§ **Stored data entries**

------------------------------------------------------------------------

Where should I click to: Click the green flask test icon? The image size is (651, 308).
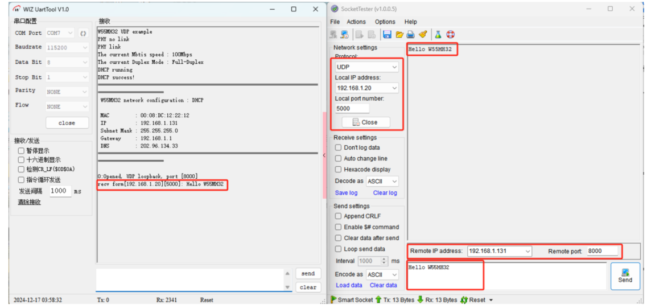click(438, 35)
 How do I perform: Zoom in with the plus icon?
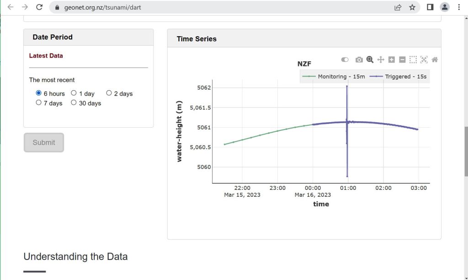(391, 60)
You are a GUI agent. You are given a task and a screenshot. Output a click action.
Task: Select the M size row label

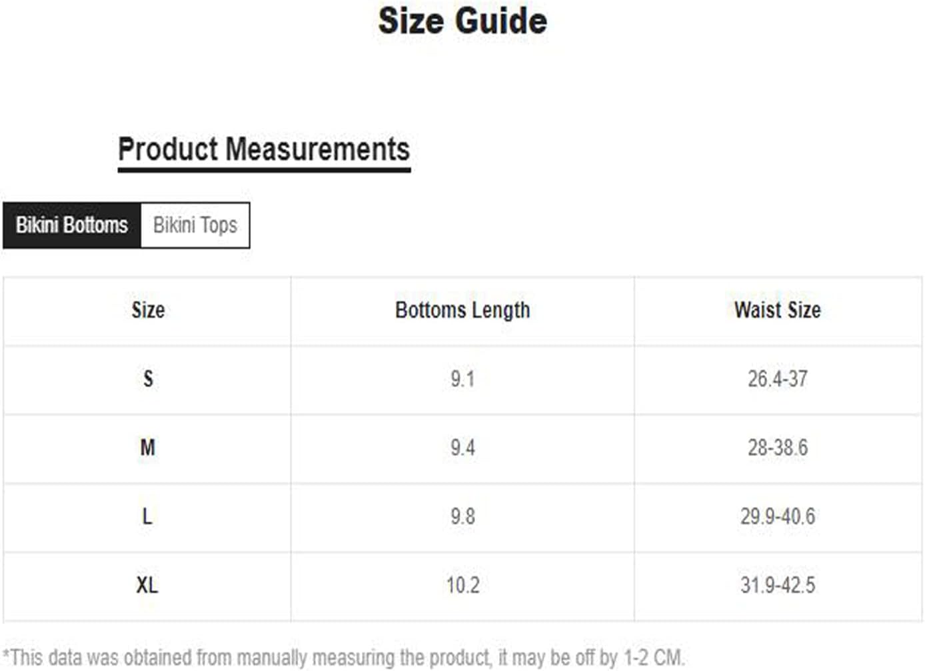coord(148,448)
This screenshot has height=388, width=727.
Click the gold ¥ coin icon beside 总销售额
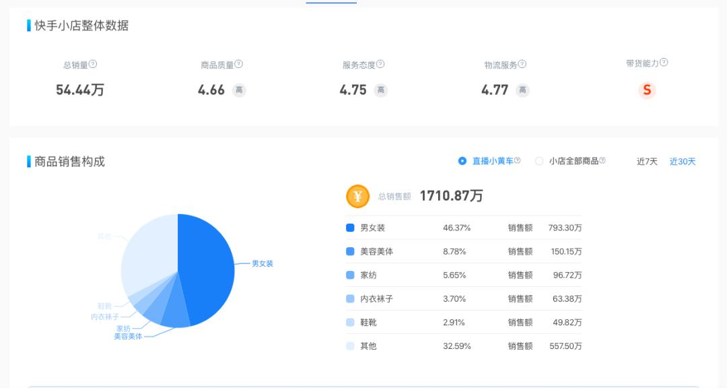357,196
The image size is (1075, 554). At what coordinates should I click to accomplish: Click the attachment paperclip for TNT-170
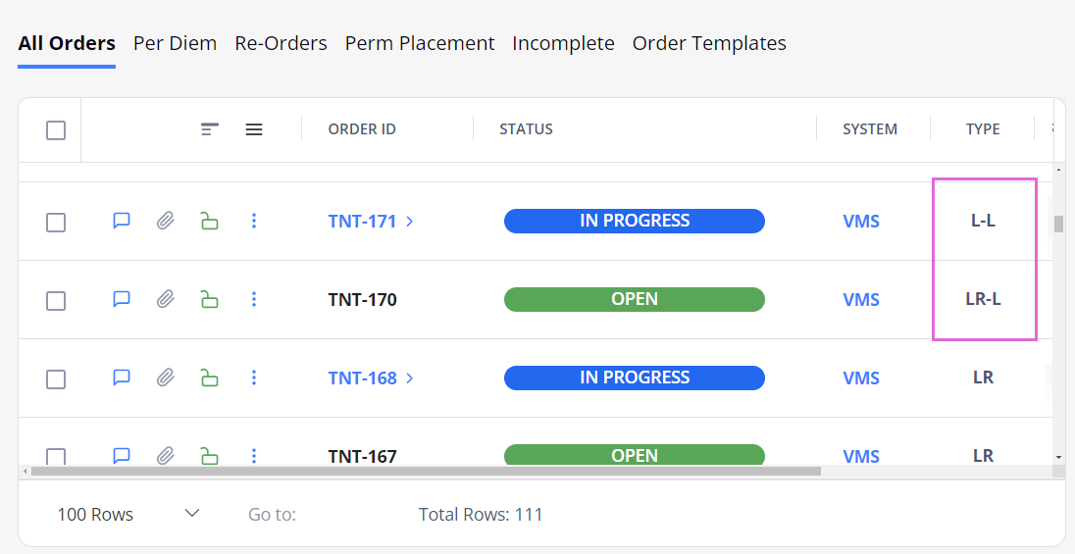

------------------------------------------------------------------------

§ **Try it**
Should a record include a picture, omit it from your copy and return the rest unchanged.

§ **Exercise response**
Where should I click to: Click the green flask test icon? The image size is (651, 308).
click(438, 35)
 How do I perform: Zoom in with the plus icon?
(391, 60)
You are a GUI agent. You are given a task and a screenshot. Output a click action.
Task: Select the M size row label

coord(148,448)
This screenshot has height=388, width=727.
Click the gold ¥ coin icon beside 总销售额
357,196
The image size is (1075, 554). At what coordinates should I click to accomplish: Click the attachment paperclip for TNT-170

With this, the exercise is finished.